The Vote with Frank Le Duc

Former Brighton and Hove police chief Graham Bartlett has been to Germany with the BBC to see whether drug consumption rooms offer any lessons


Brighton and Hove’s former police chief has been filmed in a “shooting gallery” used by drug addicts in Germany. It may sound like a tabloid headline but when Graham Bartlett visited drug consumption rooms in Frankfurt, it was with BBC documentary maker Glen Campbell. They went to find out whether the more liberal approach adopted there offered any lessons for dealing with the issue back home.

Brighton has been long been regarded as place with a drugs problem. And drugs laws in Britain have long been regarded as an imperfect solution by many. But it has proved hard for politicians, policy-makers and the media to have an open and honest debate about a sensitive subject. Opinions do not always divide easily along party political lines and the medical profession is far from united on how to proceed.
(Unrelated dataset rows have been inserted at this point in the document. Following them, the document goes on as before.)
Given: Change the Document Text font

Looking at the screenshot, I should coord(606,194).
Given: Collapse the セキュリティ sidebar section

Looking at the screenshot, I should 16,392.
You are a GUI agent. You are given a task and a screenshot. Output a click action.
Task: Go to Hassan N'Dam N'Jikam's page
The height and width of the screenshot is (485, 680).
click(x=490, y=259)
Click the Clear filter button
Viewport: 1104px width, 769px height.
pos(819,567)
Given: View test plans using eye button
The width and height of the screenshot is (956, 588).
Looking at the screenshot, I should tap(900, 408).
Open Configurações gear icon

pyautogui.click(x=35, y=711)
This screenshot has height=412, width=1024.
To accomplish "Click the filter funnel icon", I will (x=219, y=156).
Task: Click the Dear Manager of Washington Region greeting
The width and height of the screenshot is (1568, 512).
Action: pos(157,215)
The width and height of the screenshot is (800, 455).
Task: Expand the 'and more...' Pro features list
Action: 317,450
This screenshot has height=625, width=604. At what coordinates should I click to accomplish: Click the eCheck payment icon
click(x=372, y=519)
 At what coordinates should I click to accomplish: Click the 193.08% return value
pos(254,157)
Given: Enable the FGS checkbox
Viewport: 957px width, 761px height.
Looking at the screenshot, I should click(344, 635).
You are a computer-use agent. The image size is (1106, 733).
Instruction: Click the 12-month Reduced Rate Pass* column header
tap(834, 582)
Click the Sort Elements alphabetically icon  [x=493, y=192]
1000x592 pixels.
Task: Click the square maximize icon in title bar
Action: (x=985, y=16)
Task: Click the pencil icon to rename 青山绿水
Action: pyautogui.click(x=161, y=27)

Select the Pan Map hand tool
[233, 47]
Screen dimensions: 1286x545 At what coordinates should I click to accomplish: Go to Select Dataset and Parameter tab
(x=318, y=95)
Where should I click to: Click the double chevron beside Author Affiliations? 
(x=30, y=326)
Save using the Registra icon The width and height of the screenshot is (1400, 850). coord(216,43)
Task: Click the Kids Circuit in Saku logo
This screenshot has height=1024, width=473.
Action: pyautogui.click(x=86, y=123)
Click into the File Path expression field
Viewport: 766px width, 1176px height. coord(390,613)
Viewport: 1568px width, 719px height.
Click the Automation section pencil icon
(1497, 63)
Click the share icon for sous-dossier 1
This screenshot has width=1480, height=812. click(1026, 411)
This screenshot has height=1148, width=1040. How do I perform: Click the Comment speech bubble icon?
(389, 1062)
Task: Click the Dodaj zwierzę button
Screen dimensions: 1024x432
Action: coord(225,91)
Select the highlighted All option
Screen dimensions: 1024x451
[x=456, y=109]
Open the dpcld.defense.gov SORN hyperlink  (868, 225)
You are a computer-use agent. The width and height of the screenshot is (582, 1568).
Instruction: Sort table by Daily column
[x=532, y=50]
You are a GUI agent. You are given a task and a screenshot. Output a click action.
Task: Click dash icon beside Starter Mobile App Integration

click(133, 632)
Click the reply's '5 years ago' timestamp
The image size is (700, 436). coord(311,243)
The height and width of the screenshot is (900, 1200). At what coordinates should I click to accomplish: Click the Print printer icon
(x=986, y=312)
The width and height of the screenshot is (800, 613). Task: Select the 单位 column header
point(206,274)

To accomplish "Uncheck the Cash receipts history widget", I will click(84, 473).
Mr Bartlett favours diverting drug users into treatment rather than punishing them. He has spoken about using law enforcement as a way of dealing with those who refuse help. His approach underpinned Operation Reduction which involved Sussex Police, local NHS staff and Brighton and Hove City Council working with others to try to tackle this issue. But others in policing take a harder line.

For some years Brighton and Hove was known as the drugs death capital of Britain. The mortality rate has come down but the problem hasn’t gone away. A report by the Independent Drugs Commission for Brighton and Hove in April last year said: “A study conducted in 2010 identified just over 2,000 heroin and cocaine users in the city who could be identified as problem drug users – ie, that they were dependent on one or more drugs or were experiencing health or social problems or were committing crimes related to their drug use.

“This figure does not include those experiencing problems with drugs other than heroin or cocaine. A total of 1,442 individuals attended treatment services in the city in the financial year 2011-12. The main problem drugs reported by this group were heroin, crack cocaine, powder cocaine, and cannabis.”

The report made a series of recommendations but the suggestion that policy-makers consider the use of drug consumption rooms was unsurprisingly the one that dominated the headlines. They are intended to be a safe space where addicts take drugs bought on the street. In Brighton there are already treatment centres where addicts are given opiates under medical supervision. Even this has proved controversial among some.

Mr Bartlett was one of the advisers to the commission. Last month he went with the BBC to find out how Frankfurt ended up with drug consumption rooms and to see whether they had helped. He said: “The problems in Brighton are not nearly as severe as they were in Frankfurt. And it’s been part of a long process in Frankfurt. I’m not saying that I support drug consumption rooms but they shouldn’t be dismissed as one part of a wider solution.

“Drug consumption rooms are the least worst place to take drugs and they give people an opportunity to be referred into treatment”

“If anyone thinks consumption rooms on their own can solve the problem, they’ve missed the point.” He picked up on the solution favoured by a fellow contributor the documentary, Andy Winter, chief executive of Brighton Housing Trust, who advocates abstinence programmes. Mr Bartlett said: “For those that are capable of it and are supported through it, abstinence is the best solution. But many aren’t able to go straight into an abstinence programme.”

He said that consumption rooms offered a clean and safe space and were better for children and others who didn’t use drugs by helping to prevent needles from littering parks and stairwells. He added: “I am not in favour of people taking drugs. I think that people who take drugs require treatment not punishment and that drug consumption rooms are the least worst place to take drugs and that they give people an opportunity to be referred into treatment programmes.”